If we get any kind of reversal tomorrow, look for a rebound to the .786 at 1170 instead of the .886.  This would be a Gartley instead of a Bat, and it would fit just fine with the channel line (B-7 in red) that’s bounded the decline since July.

In any case, we should top out Thursday or Friday and begin a sharp 130+ point decline that wraps up in a week or so.

Keep an eye on the channel line.  While we could easily exceed it intraday, we shouldn’t close above it (about 1173 Thursday, 1169 Friday.) Any such close would be a sign that a lower low is probably not in the cards.

Also keep an eye on the SMA 50.  Currently at 1183, it should help keep a lid on any upside.

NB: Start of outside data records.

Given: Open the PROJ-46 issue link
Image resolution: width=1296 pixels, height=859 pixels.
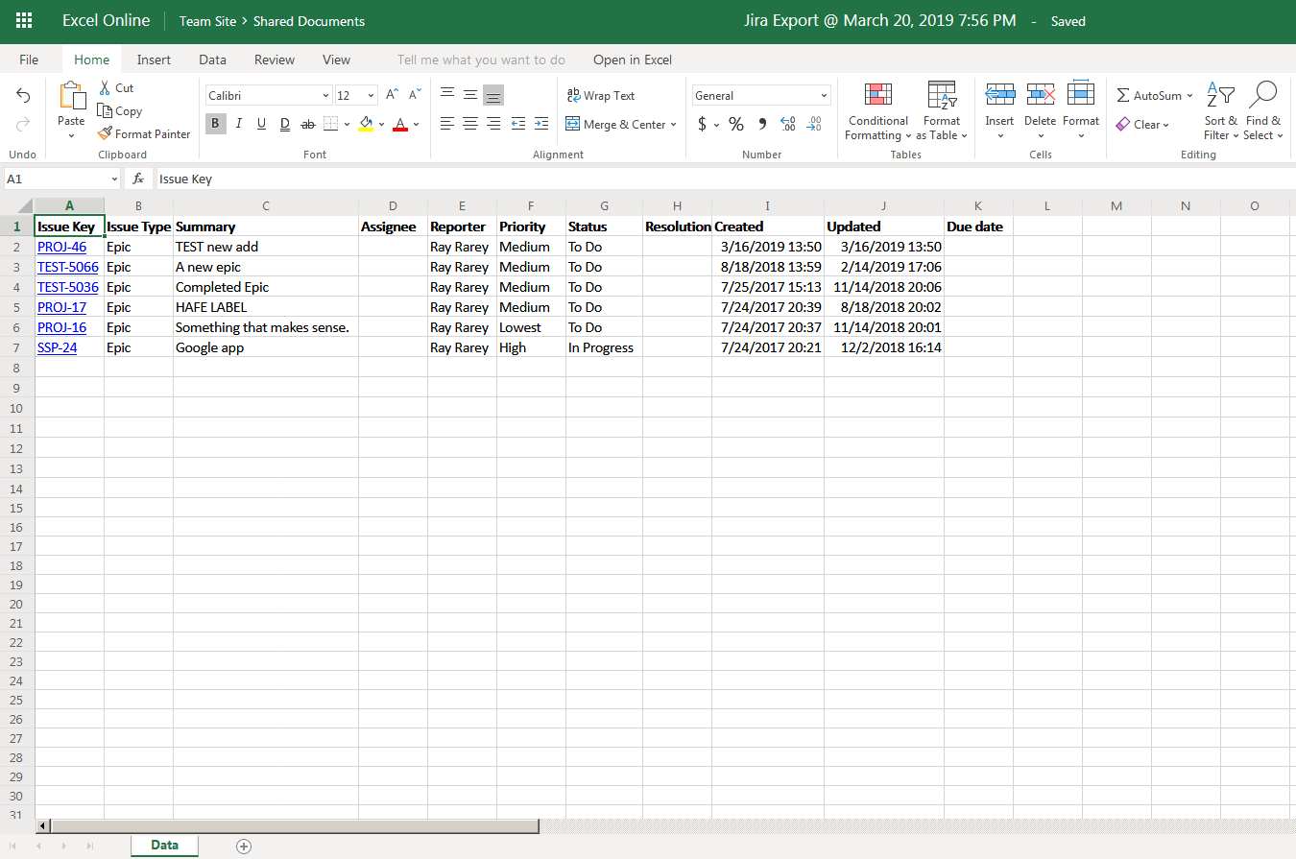Looking at the screenshot, I should pyautogui.click(x=61, y=247).
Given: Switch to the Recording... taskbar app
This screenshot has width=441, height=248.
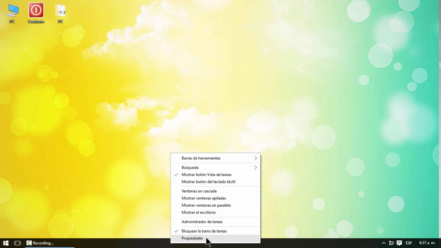Looking at the screenshot, I should click(49, 243).
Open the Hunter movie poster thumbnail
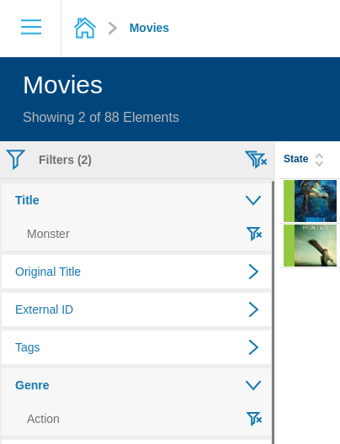340x444 pixels. coord(316,246)
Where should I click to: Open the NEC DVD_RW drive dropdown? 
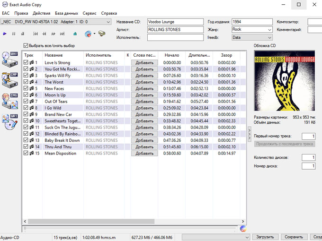(108, 22)
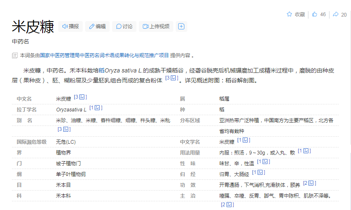Open the 讨论 discussion button
351x210 pixels.
point(124,27)
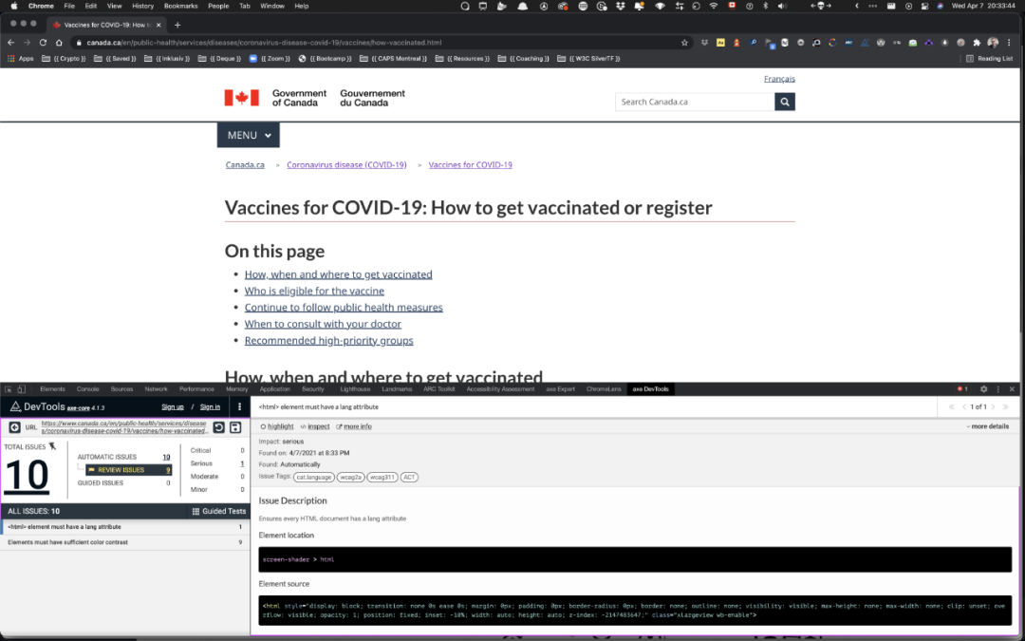Click the re-run scan icon
Viewport: 1025px width, 641px height.
(219, 427)
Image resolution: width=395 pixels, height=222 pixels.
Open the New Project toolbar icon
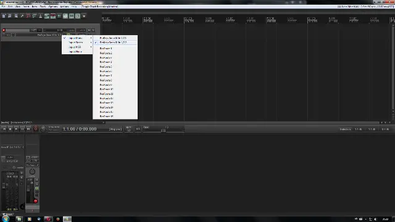pos(4,16)
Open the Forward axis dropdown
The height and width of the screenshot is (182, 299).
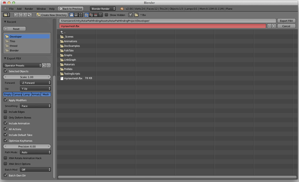coord(35,83)
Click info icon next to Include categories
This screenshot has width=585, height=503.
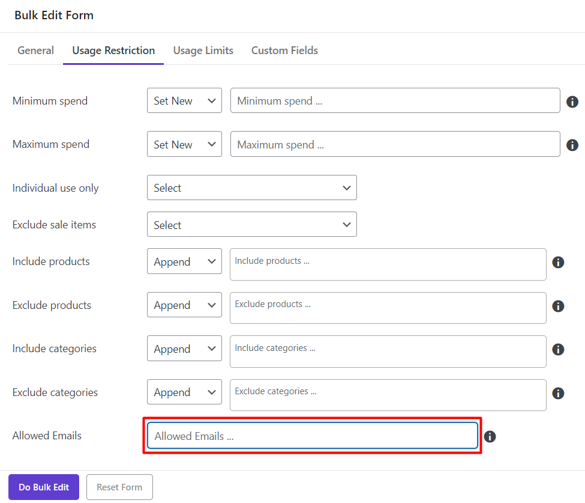[x=558, y=349]
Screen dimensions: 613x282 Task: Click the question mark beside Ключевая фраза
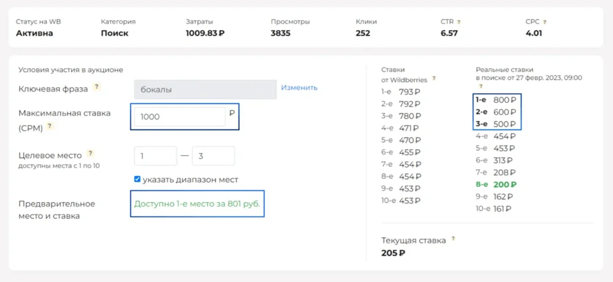(96, 88)
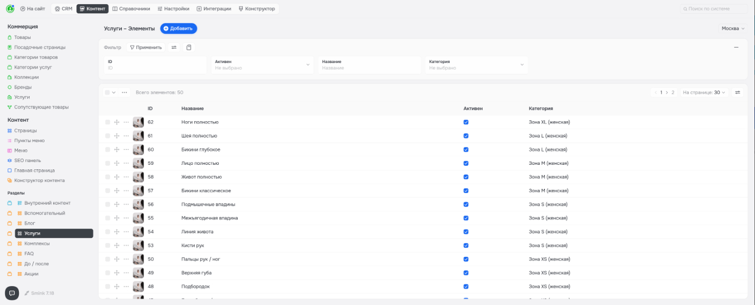The width and height of the screenshot is (755, 305).
Task: Uncheck Активен checkbox for Ноги полностью
Action: (x=466, y=122)
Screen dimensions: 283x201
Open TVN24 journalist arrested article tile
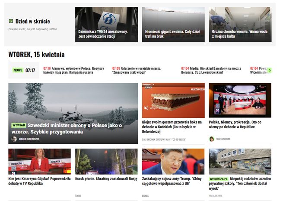point(106,24)
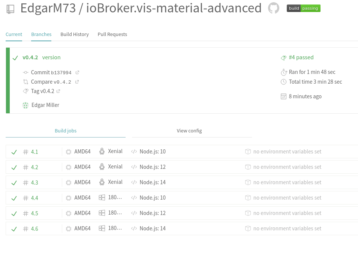The image size is (358, 260).
Task: Click the build passing badge
Action: coord(303,8)
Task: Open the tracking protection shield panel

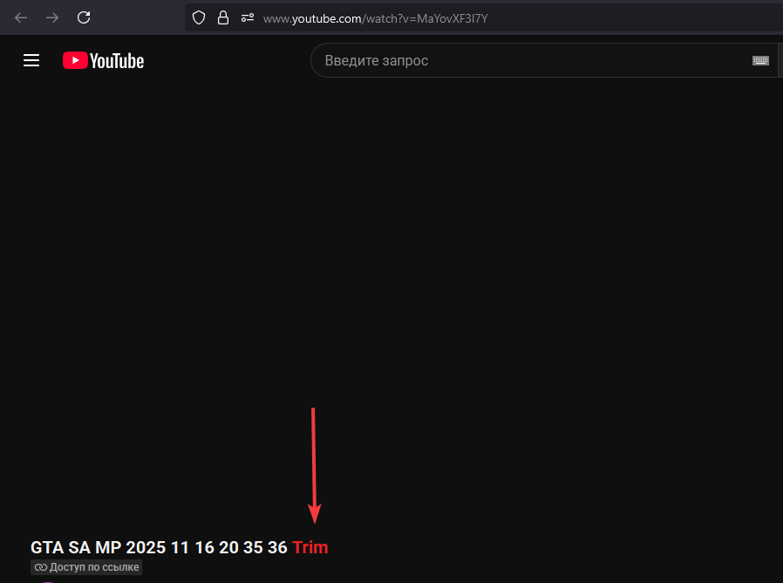Action: click(x=199, y=17)
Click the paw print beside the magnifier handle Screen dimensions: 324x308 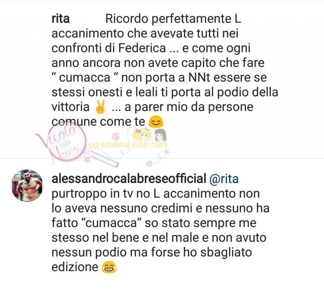tap(87, 159)
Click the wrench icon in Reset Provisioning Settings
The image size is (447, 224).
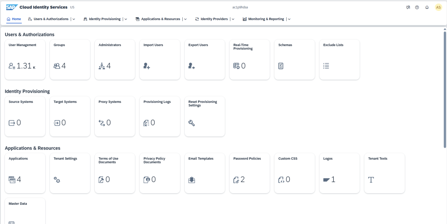point(192,123)
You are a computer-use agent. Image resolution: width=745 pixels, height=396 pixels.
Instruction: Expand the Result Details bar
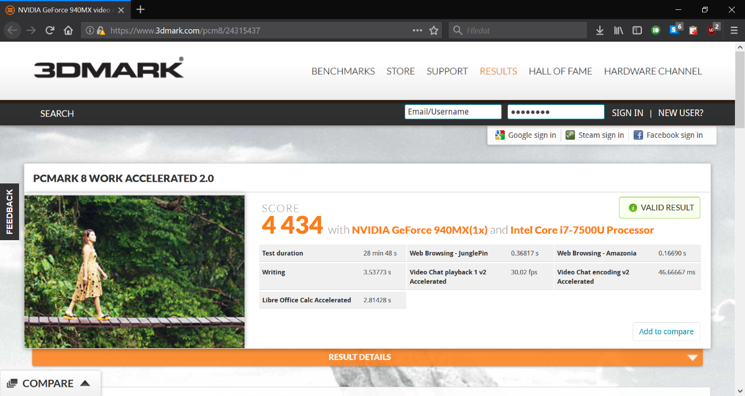pyautogui.click(x=367, y=358)
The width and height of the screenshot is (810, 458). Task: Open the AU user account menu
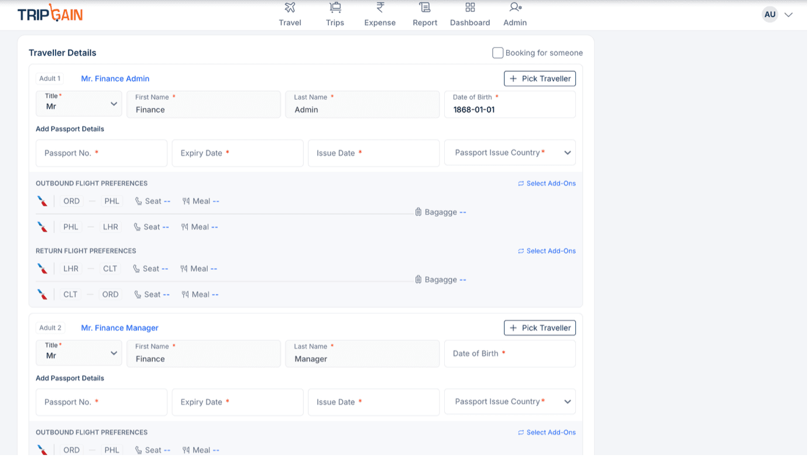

Charts I’m Watching: October 6, 2011 — 3 Comments

  1. The pullback early next week will be telling…………….should it hold the 1130 level, we have a pretty good head and shoulders setting up.

    Something to watch.

  2. Yesterday I said be careful on the short side and days like today are the reason why.
    Most traders are thinking that the jobs number if bad will be a sell and if good will be a fade. There is large risk here that the number sparks a huge up day tomorrow and the only question will be will it hold into the close.
    If so then I would say lows are in and one should get long on a pullback early next week.

  3. The USD is going to be the tell. To me it looks and feels ready for a correction (healthy). This should provide the equity bulls with enough hopium for a counter trend rally that lasts longer than three days (I'm thinking four or five weeks). Where I live the general population and media has no where near come to grips with the implications of what is on the horizon (memories of the first week of March '08, in keeping with your analog). This says to me a major capitulation bottom is probably six to twelve months out. I remember the middle of September into October '08 and actually overhearing the stricken faced man and woman on the street crying the blues about crushed stock portfolios. When this happens again (and I think it will) and the market does not immediately head for the summit of Everest (see last half hour Tuesday), rather lies prostrate for months and months with PE's around 6 to 8, the worst of the bear market will be over. From what I've been reading, if the Dollar successfully retests the move out of the July August low it could advance into the 90s. That kind of 'short' squeeze can't be good for anyone on the long side of just about anything. Meanwhile, those who get carried away with leverage in a four or five week false dawn are very likely to get carried out on a stretcher. After three years the bulls have accumulated a rather large schadenfreude debt to the bears. Repayment is going to be a blast.